Ada juga preseden substansial menggunakan kekuatan militer melawan Irak di bawah resolusi 1991 dalam dekade setelah Perang Teluk. Zona larangan terbang di bagian selatan dan utara Irak telah dipertahankan oleh AS, Inggris dan Prancis sejak gencatan senjata tahun 1991, dan Presiden Clinton telah memerintahkan serangan langsung pada tahun 1993 , 1996 dan 1998 . Opini publik, lebih jauh lagi, sudah mendukung penggunaan kekuatan terhadap Irak pada musim panas 2002.
Meskipun demikian, terlepas dari semua kemungkinan jalan hukum yang dimiliki pemerintah—sebuah pemikiran yang bahkan lebih mencolok ketika seseorang mempertimbangkan kesediaan pemerintahan yang sama untuk menjalankan kekuasaan presidensial yang agresif dalam konteks keamanan nasional lainnya— ada sedikit indikasi bahwa tindakan besar akan dilakukan telah diperbarui. otorisasi kongres tidak dijamin. Karl Rove melaporkan bahwa memang ada perdebatan sengit dalam pemerintahan mengenai apakah Kongres perlu didekati untuk persetujuan baru, dengan Wakil Presiden Cheney dan beberapa ajudannya berargumen bahwa presiden harus menghindarinya. Meskipun demikian, pada akhir Agustus 2002, “sebuah konsensus telah dicapai di antara para penasihat Tuan Bush” bahwa persetujuan kongres diperlukanuntuk dicari.

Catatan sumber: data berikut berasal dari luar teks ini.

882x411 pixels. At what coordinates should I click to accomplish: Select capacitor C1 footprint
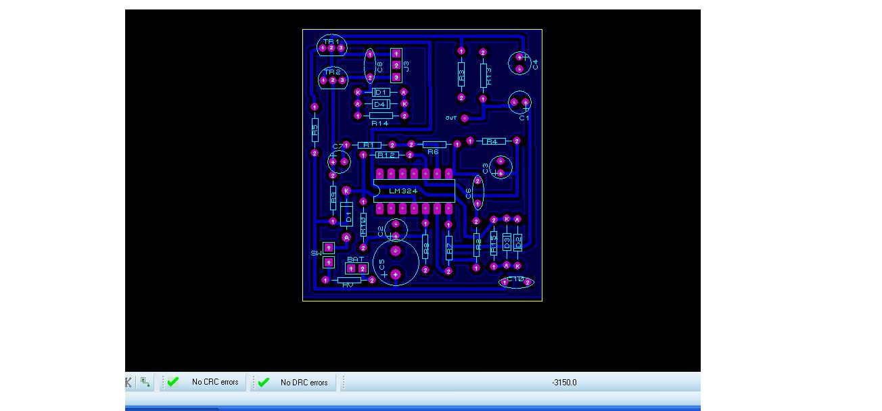(519, 103)
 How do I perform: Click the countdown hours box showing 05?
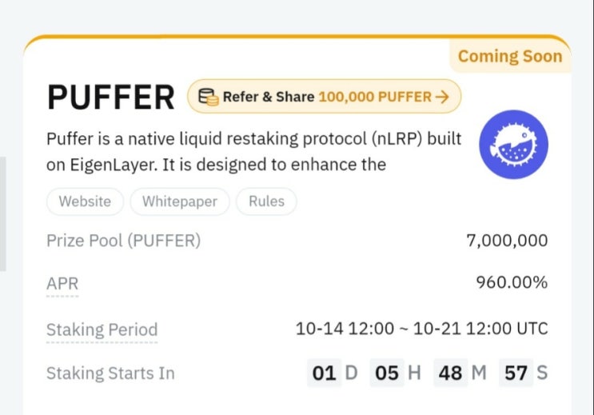pyautogui.click(x=387, y=373)
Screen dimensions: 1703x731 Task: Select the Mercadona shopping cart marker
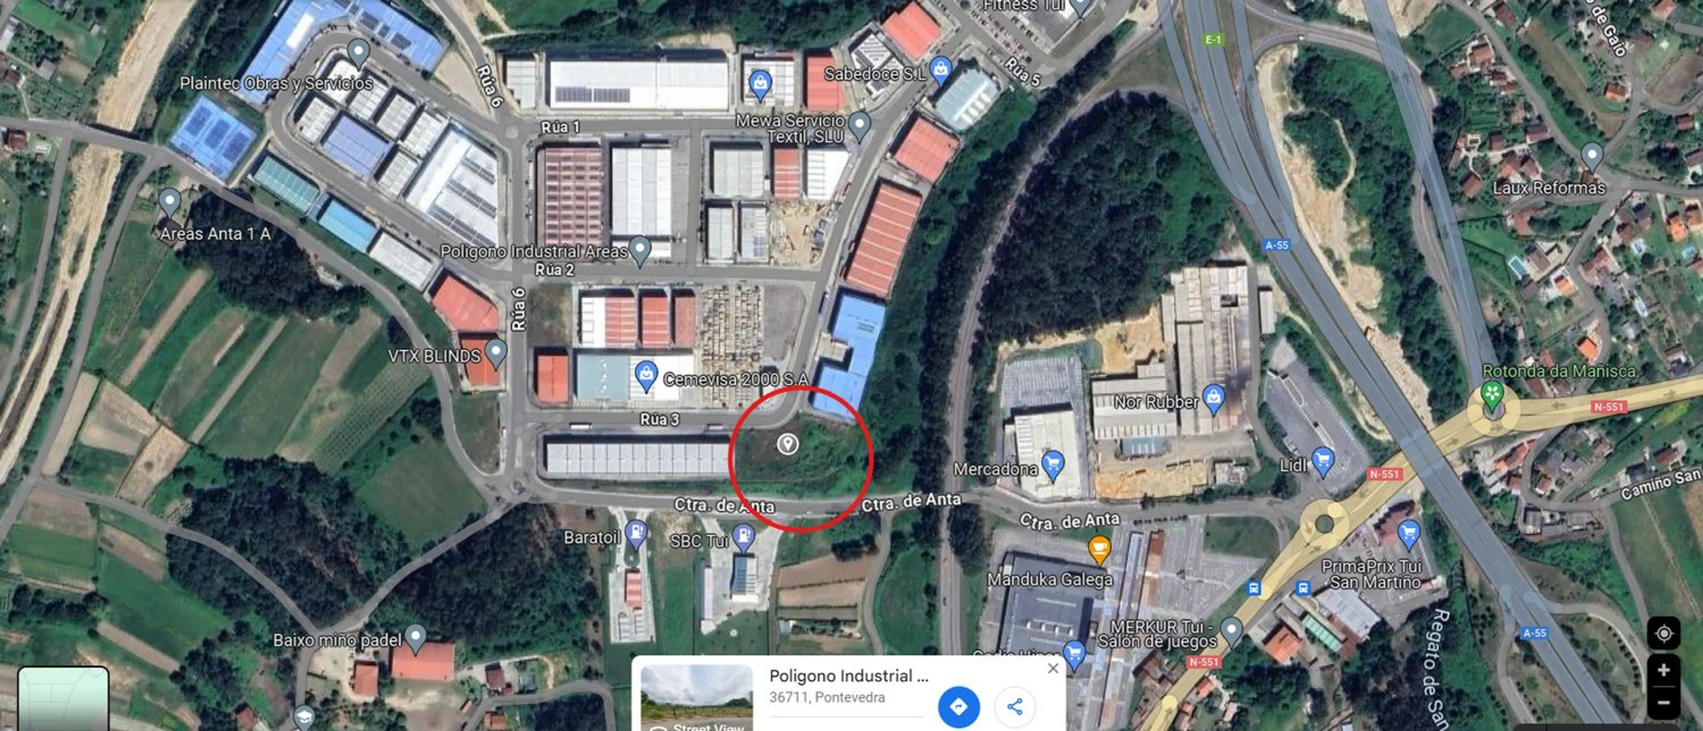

Sementara Bush melihat bahwa itu tidak sepenuhnya diperlukan secara hukum, dia tetap berpikir bahwa negara—dan posisinya sendiri—akan “lebih baik dilayani oleh dukungan yang lebih luas.” Asisten Bush untuk urusan legislatif, Nicholas Calio, kemudian menyatakan : “Kami akan mengejar resolusi karena Presiden merasa … jika ini akan terjadi, perlu ada pemungutan suara.”